ANTHRO 322 Race And Ethnic Relations Credits: 3

The nature, origin and dynamics of ethnic and race relations in the U. S. and other societies. Specific attention will be given to the historical and contemporary contexts of prejudice, discrimination and confrontation.

ANTHRO 326 Consumer Society Credits: 3

This course explores the emergence of Consumer Society as both a sociohistorical development and as an object of social scientific inquiry. Students will explore how the study of Consumer Society has been animated by different scholarly questions, debates, and analytic approaches.

ANTHRO 328 Body and Society Credits: 3

Body and Society is an interdisciplinary and comparative approach to the study of the body as the subject and object of social processes. Interdisciplinary approaches to topics such as meaning, ritual, performance, and practice will provide a framework for classical as well as contemporary explorations of bodily representation and experiences across a variety of cultural contexts.

Prerequisites: ANTHRO 103.

ANTHRO 331 Urban Anthropology Credits: 3

A course designed to apply anthropological methods to the study of various urban environments. The approach to the subject is comparative, seeking to spell out those features of the urban setting which vary from culture to culture as well as those which are common to all.

ANTHRO 358 Culture and Society Credits: 3

This course examines the "culture concept" at the heart of the contending theories of society, which is used to describe a society or way of life, a whole social order, or particular aesthetic styles and objects. The course links these various topics together in a concluding section on culture in the age of the Internet and globalization.

ANTHRO 359 Media and Society Credits: 3

This course examines the rise, development, and change of mass media in American society from broadsheets and news flyers through contemporary media formats.

ANTHRO 373 Anthropology of Religion Credits: 3

This course explores the ways anthropologist have gone about studying religion from the opening decades of the 20th century to present.

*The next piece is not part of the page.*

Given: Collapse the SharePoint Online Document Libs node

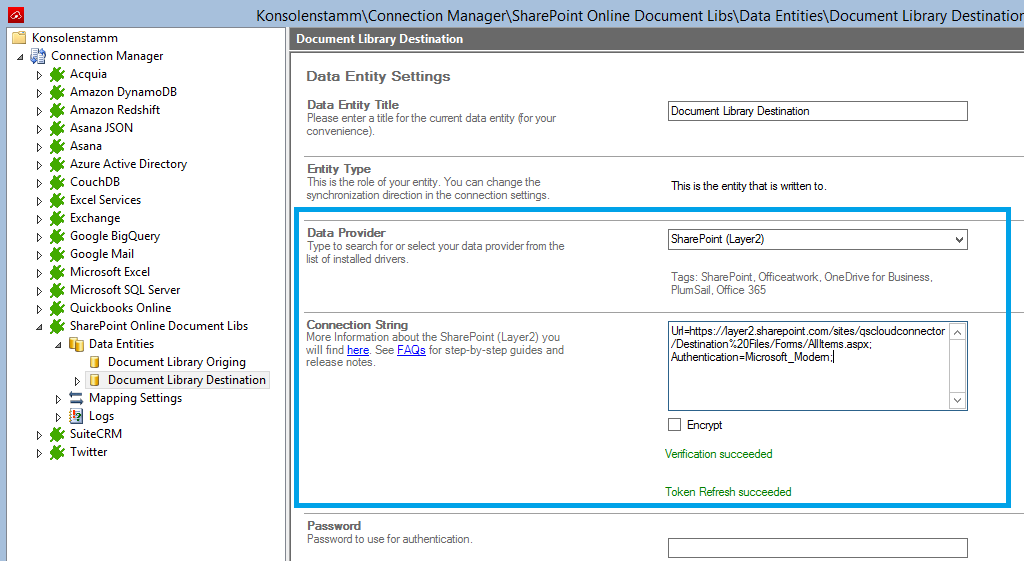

The course introduces students to the diversity of human religious expression and experience through anthropological literature and to the diversity of anthropological expression especially as it has been revealed in social scientific studies of religious life. The course is designed to generate a critical dialogue about the special role that religion has played in the ongoing anthropological engagement with "other" societies and cultures over time.

ANTHRO 380 Technology and Society Credits: 3

This course will help students explore the ways technology shapes and is shaped by human interaction. Students will read interdisciplinary literature that builds theoretical and interpretive frameworks around classical and contemporary case studies. A fundamental question to be addressed throughout the course: how does the comparative study of technology help us understand what it means to be human?

ANTHRO 397 Independent Readings in Anthropology Credits: 1-3

Intensive readings in an area selected by the student with prior consultation with instructor.

Prerequisites: Twelve hours of anthropology.

ANTHRO 407 Writing Culture: The Craft of Ethnography Credits: 3

This course will explore the ways anthropologists document and write about cultural practices, processes, and beliefs. Students will become familiar with debates about representation while they consider differences in the ways ethnographic writing rhetorically conveys culture. Students will also compare ethnographic methods, theories, and styles of writing as these have changed over time.

ANTHRO 441 Globalization and Development Credits: 3

Focuses on issues of economic development, social stratification, political institutions, and political mobilization in societies where colonialism provided the context for their long-term disadvantages in the international economic order. Specific attention is paid to the intersection of the international components that define the options and limits for societal development (e.g., market shifts, international institutions and contracts, foreign policies, and migration) and the distinct social, political and cultural implications of these factors for developing societies.